* _Complete the following_
**A)** Rewrite the paragraph of the piece about the gender-swapped election play that begins "Guadalupe, an associate professor" as a short list, keeping its main facts.
**B)** Pick up the piece about the gender-swapped election play after its final sentence and write a few more paragraphs in the same style.

Many of us probably thought it at one point during the election — something to the effect of "If Hillary was a man, she'd be treated so much differently." And when a highly accomplished pubic servant with decades of political experience lost the presidency to a reality TV star with decades of failed business ventures, it seemed all too easy to pin the loss on gender bias. With female and male candidates running against each other, it was unlikely that the election would escape any gender dynamics. But how exactly was Hillary Clinton affected by gender stereotypes in the election?
That is what one professor, Maria Guadalupe, set out to explore, using theater to reverse the presidential candidates' genders but keep their rhetoric — and it has culminated in Her Opponent, which will begin an off-Broadway run at the Jerry Orbach Theater in New York on March 22.
Guadalupe, an associate professor of economics and political science at France's INSEAD business school, tells Bustle that she found the inspiration for the show — which she calls more "experiment" than play — after the second presidential debate on Oct. 9 at Washington University in St. Louis.

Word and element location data
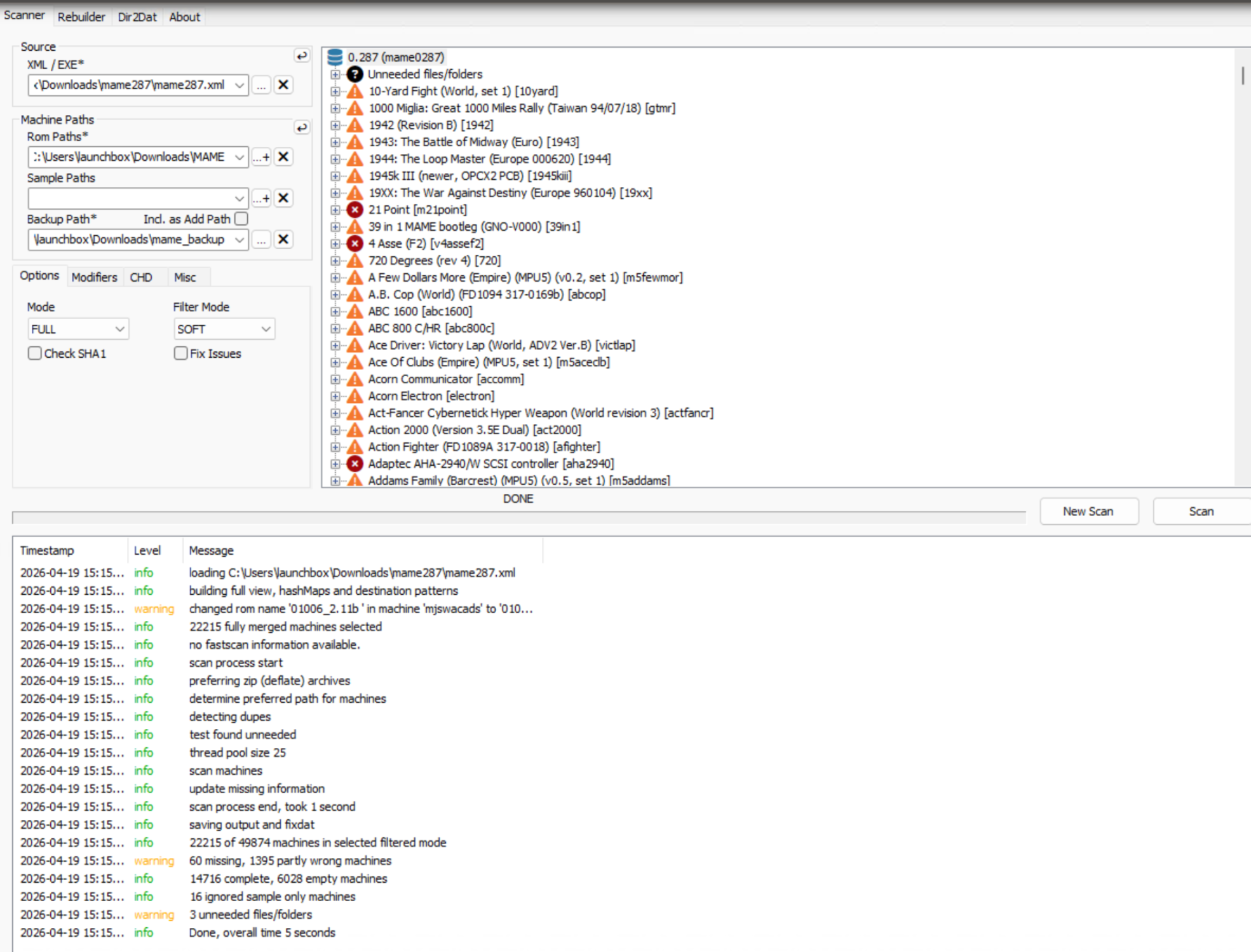Click the red error icon beside 21 Point
Screen dimensions: 1251x952
click(x=355, y=210)
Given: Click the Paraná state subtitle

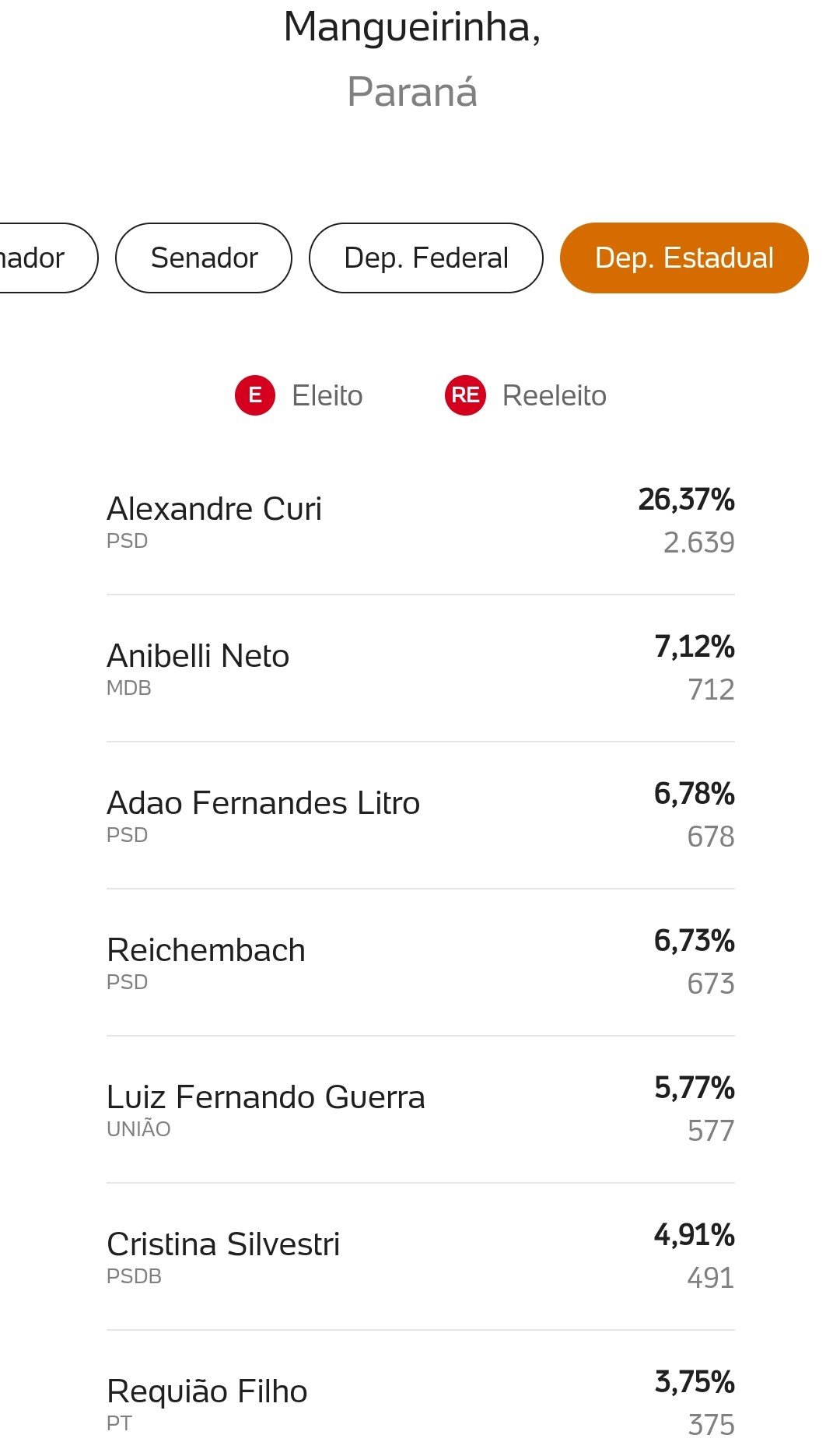Looking at the screenshot, I should (x=412, y=92).
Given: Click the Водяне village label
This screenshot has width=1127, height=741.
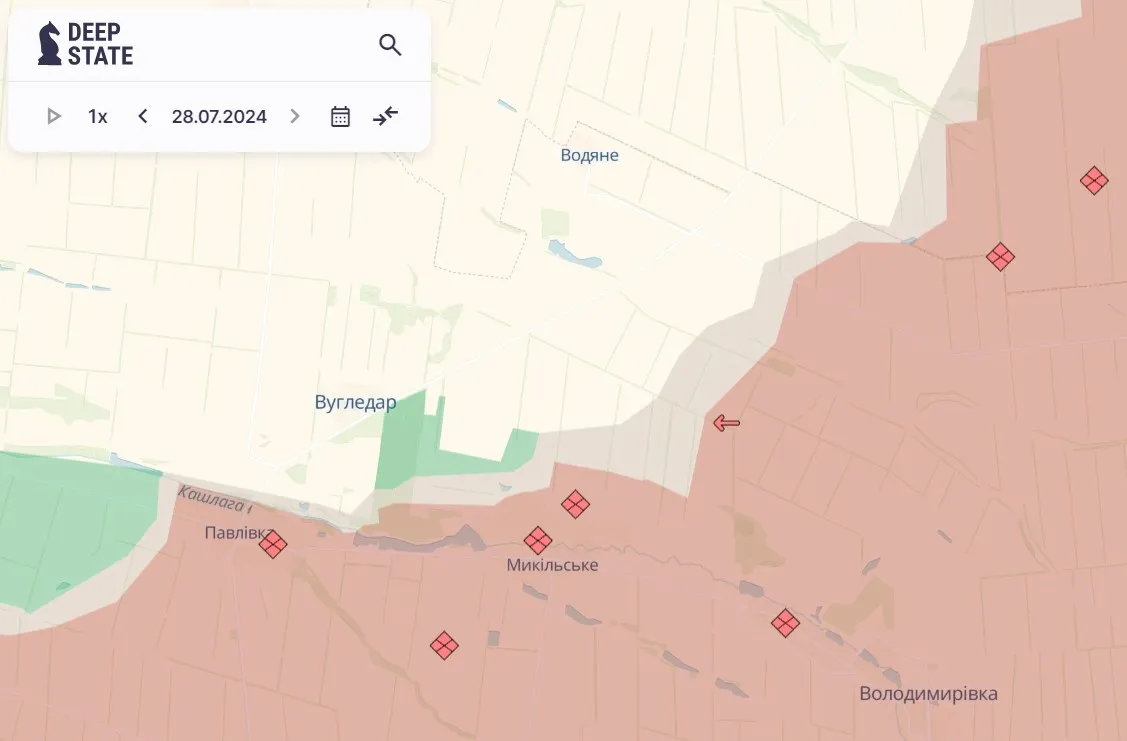Looking at the screenshot, I should (x=589, y=155).
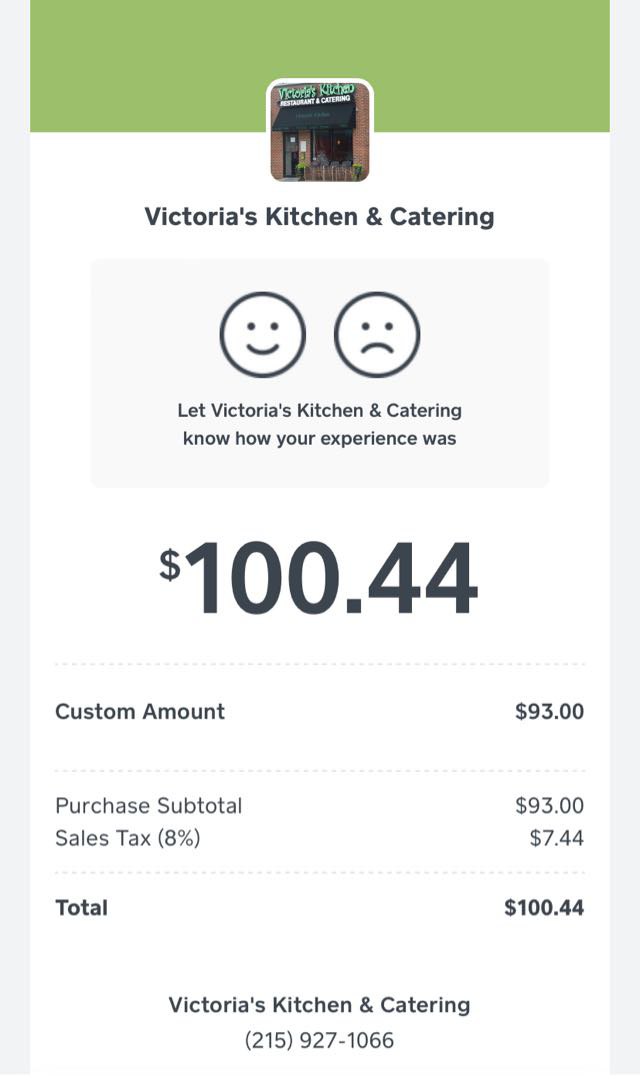Viewport: 640px width, 1075px height.
Task: Click the happy smiley face icon
Action: [x=262, y=335]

* _Expected outputs_
**A)**
- Guadalupe is an associate professor of economics and political science at INSEAD business school in France.
- She told Bustle that the idea for the show came after the second presidential debate.
- That debate took place on Oct. 9 at Washington University in St. Louis.
- She calls the show more "experiment" than play.

**B)**
What initially struck Guadalupe most about the debate was the "aggression" displayed by Trump. "Many people were saying ‘Oh, wouldn’t it be crazy if Hillary was a man and Trump was a woman. Would it be different? What are the standards for communication? Trump wouldn’t get away with some of the things he does or says as a woman. Hillary is beaten up because she is a woman,'" Guadalupe says.
And that response got Guadalupe started on what eventually became Her Opponent. "There was this thought, what if she wasn’t a woman? And that was the prompt."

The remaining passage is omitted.